SCA is among the leading killers of Americans.

  • SCA strikes an estimated 326,000 people in the US each year, according to the American Heart Association’s 2015 Heart and Stroke Statistics update.1
  • About nine out of 10 Americans who have suffered a SCA have died – a 92 percent death rate on the national level that has not significantly improved over several decades.
  • In children and adolescents, the causes of SCA are varied and include heart conditions that result from abnormal heart structure or function, primarily electrical abnormalities, and outside factors such as a sudden blow to the chest or drug use.
  • Your chances of survival fluctuate by as much as 500 percent, depending on where you live in the country. (JAMA,2008;300:1423)
  • No single national data collection standard (currently exists) is widely used to capture incidence and outcomes.
  • Communities with higher bystander CPR participation have higher SCA survival rates.
    • 80% of SCA events occur in the home.
    • Everyone should know how to call 911, start chest compressions, and find and use an AED.
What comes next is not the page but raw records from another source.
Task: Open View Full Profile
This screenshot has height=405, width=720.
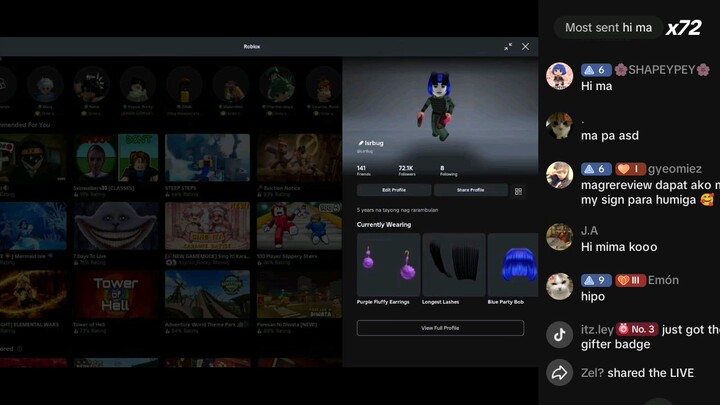Action: pyautogui.click(x=440, y=328)
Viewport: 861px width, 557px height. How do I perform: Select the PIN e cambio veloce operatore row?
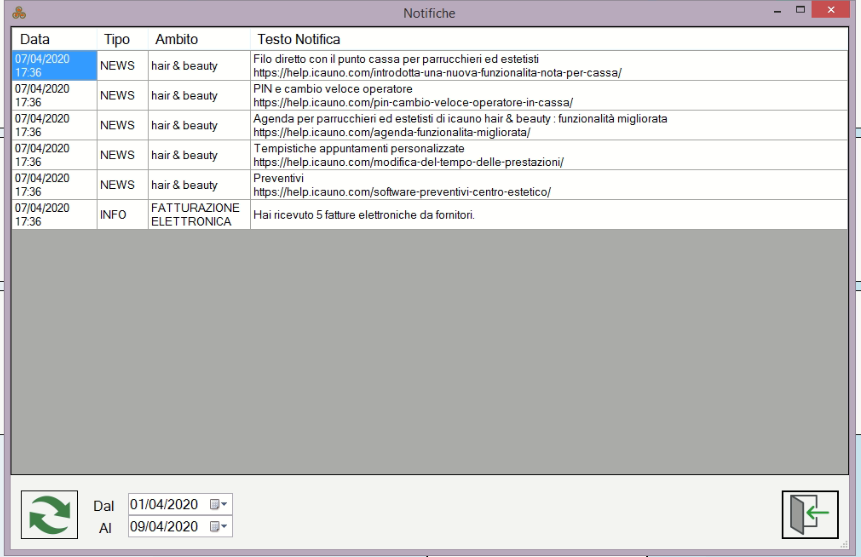tap(412, 95)
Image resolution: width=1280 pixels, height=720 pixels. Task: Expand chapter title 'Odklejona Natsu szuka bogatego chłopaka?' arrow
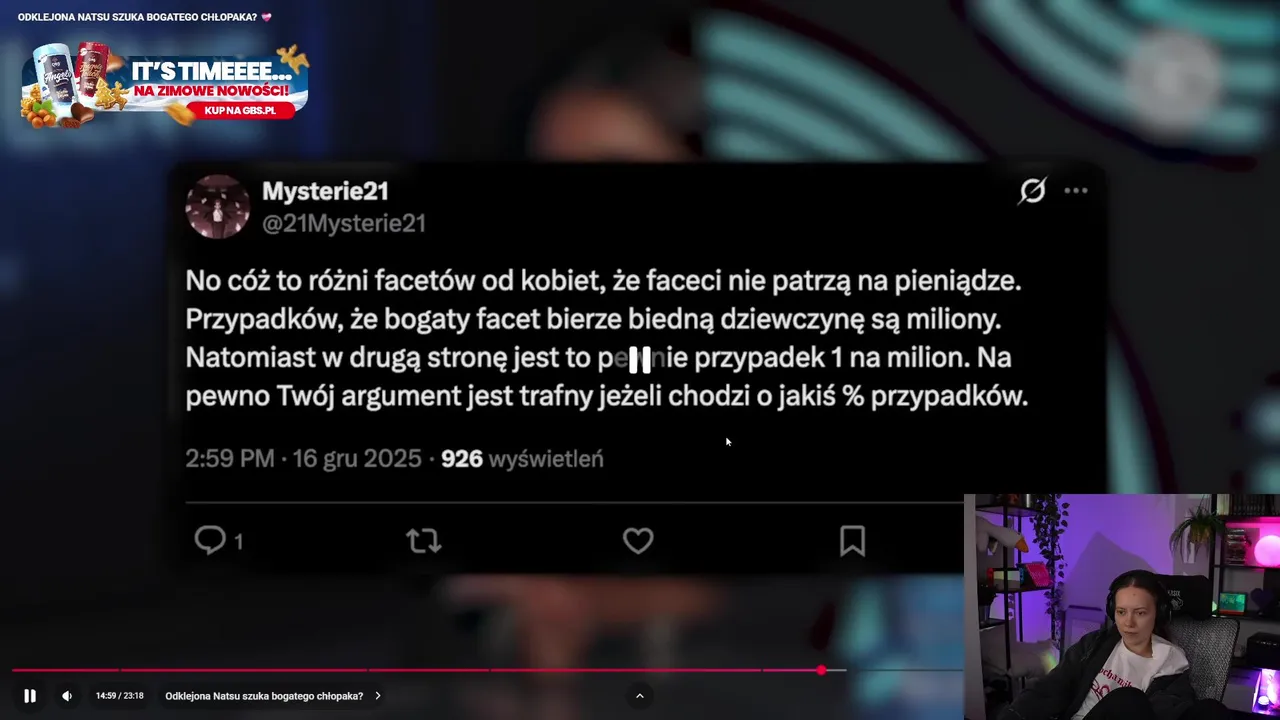378,696
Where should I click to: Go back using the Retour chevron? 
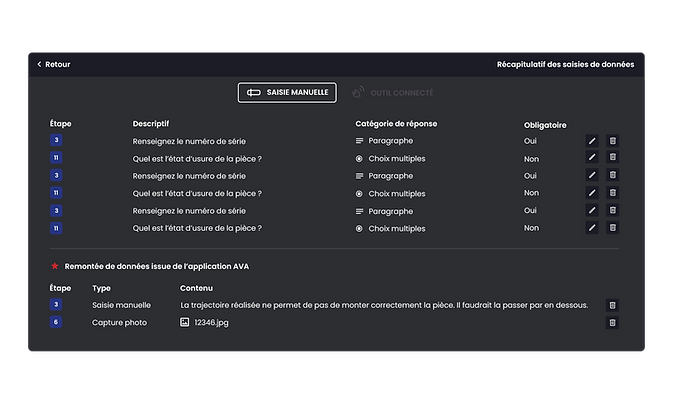tap(39, 64)
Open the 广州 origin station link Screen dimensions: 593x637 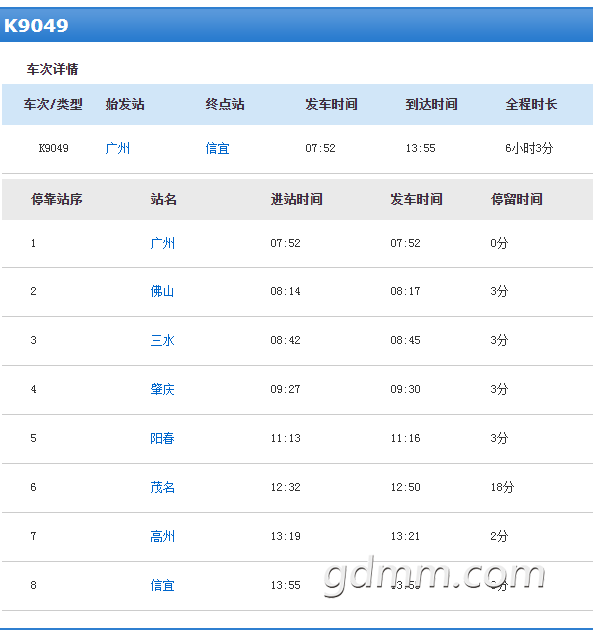117,148

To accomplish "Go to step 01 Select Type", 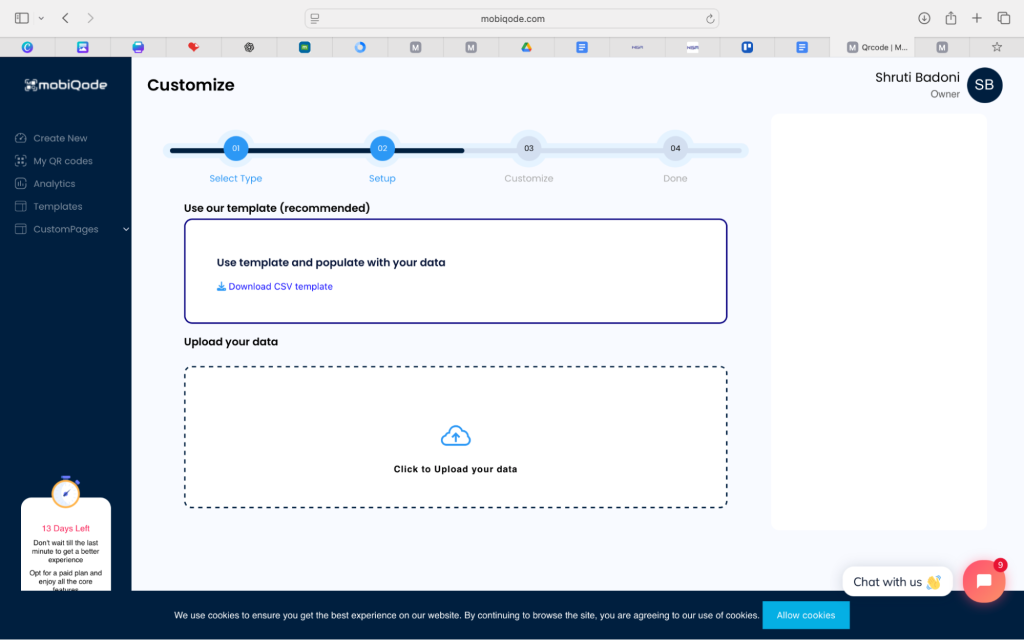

1. Mozaffarian D, Benjamin EJ, Go AS, Arnett DK, Blaha MJ, Cushman M,de Ferranti S, Després JP, Fullerton HJ, Howard VJ, Huffman MD, Judd SE, Kissela BM, Lackland DT, Lichtman JH, Lisabeth LD, Liu S, Mackey RH, Matchar DB, McGuire DK, Mohler ER 3rd, Moy CS, Muntner P, Mussolino ME, Nasir K, Neumar RW, Nichol G, Palaniappan L, Pandey DK, Reeves MJ, Rodriguez CJ, Sorlie PD, Stein J, Towfighi A, Turan TN, Virani SS, Willey JZ, Woo D, Yeh RW, Turner MB; on behalf of the American Heart Association Statistics Committee and Stroke Statistics Subcommittee. Heart disease and stroke statistics–2015 update: a report from the American Heart Association. Circulation. 2015;131:e29–e322.doi: 10.1161/CIR.0000000000000152.